* [WHAT TO WORK ON]: Copy every line from the records that holds the word "computer".

[Collected data entries]
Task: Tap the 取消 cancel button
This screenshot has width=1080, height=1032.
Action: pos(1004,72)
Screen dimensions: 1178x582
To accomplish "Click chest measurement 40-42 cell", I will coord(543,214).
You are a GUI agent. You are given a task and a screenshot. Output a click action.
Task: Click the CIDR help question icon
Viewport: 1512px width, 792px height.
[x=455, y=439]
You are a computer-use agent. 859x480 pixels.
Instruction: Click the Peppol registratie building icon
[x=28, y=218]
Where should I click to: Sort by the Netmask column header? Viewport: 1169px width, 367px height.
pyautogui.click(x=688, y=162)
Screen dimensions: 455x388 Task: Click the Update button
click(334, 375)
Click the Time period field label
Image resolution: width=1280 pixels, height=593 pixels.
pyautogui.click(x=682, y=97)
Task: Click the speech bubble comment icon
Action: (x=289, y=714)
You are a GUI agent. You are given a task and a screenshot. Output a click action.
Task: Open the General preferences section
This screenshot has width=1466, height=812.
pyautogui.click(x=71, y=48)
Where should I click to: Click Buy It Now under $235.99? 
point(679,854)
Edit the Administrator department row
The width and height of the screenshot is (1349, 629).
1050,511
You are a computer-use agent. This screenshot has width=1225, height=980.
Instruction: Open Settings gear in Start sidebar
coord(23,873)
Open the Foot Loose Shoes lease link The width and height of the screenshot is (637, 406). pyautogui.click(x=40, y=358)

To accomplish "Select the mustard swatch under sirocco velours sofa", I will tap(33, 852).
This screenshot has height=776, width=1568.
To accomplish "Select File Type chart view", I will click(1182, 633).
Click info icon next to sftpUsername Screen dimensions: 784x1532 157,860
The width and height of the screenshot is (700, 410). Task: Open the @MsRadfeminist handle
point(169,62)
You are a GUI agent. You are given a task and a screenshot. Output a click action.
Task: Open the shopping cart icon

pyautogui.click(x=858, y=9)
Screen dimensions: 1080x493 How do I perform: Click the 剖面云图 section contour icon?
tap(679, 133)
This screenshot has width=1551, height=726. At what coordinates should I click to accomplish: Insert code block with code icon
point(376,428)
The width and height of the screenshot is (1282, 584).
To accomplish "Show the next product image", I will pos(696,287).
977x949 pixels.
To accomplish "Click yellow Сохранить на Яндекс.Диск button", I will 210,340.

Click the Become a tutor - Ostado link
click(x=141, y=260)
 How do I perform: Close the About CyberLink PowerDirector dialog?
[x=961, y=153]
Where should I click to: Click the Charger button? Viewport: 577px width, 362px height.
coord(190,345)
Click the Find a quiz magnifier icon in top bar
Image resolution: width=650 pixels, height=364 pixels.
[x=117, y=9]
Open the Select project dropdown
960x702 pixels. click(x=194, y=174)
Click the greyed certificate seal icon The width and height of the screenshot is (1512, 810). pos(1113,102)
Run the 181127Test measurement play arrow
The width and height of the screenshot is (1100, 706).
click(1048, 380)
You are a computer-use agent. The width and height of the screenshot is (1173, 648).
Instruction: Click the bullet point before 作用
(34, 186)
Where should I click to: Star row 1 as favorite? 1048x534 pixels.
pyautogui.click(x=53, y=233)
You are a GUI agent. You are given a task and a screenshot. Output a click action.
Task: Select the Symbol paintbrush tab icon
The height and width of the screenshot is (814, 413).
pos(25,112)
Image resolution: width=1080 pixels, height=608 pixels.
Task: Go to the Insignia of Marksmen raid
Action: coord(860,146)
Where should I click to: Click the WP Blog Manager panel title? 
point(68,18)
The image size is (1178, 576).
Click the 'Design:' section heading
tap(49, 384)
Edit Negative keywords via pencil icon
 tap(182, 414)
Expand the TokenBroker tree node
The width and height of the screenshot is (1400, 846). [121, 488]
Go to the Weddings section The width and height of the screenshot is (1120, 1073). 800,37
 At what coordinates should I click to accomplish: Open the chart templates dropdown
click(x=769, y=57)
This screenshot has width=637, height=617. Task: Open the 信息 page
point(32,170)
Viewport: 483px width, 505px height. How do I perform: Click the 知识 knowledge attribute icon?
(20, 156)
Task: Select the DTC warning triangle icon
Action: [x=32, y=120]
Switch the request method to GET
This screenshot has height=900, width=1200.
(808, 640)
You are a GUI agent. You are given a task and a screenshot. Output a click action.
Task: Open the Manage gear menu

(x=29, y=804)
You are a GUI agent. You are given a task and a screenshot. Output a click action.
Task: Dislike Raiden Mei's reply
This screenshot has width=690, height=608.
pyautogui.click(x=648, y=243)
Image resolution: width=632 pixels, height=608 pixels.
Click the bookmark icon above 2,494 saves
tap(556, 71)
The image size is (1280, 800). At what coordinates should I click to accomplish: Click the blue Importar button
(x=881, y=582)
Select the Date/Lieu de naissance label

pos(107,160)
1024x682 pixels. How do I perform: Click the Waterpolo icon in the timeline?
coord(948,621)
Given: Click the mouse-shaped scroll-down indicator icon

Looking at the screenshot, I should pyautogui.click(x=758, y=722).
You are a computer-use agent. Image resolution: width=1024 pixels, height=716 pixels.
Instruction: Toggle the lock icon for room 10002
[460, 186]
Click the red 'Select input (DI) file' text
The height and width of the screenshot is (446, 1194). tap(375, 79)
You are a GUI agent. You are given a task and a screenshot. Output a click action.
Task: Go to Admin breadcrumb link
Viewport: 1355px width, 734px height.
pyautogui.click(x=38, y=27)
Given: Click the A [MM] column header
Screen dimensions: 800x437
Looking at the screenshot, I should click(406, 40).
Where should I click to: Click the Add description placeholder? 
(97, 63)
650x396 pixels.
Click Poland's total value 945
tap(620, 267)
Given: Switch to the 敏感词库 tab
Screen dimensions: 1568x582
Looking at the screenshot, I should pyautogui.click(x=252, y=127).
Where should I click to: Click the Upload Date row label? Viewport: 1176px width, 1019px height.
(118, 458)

* [EXERCISE ANSWER]:
You are a computer-use agent. 859x480 pixels.
You are a computer-use agent. This screenshot has width=1225, height=980.
You are a computer-use agent. The width and height of the screenshot is (1173, 648).
You are a computer-use agent. Image resolution: width=1024 pixels, height=716 pixels.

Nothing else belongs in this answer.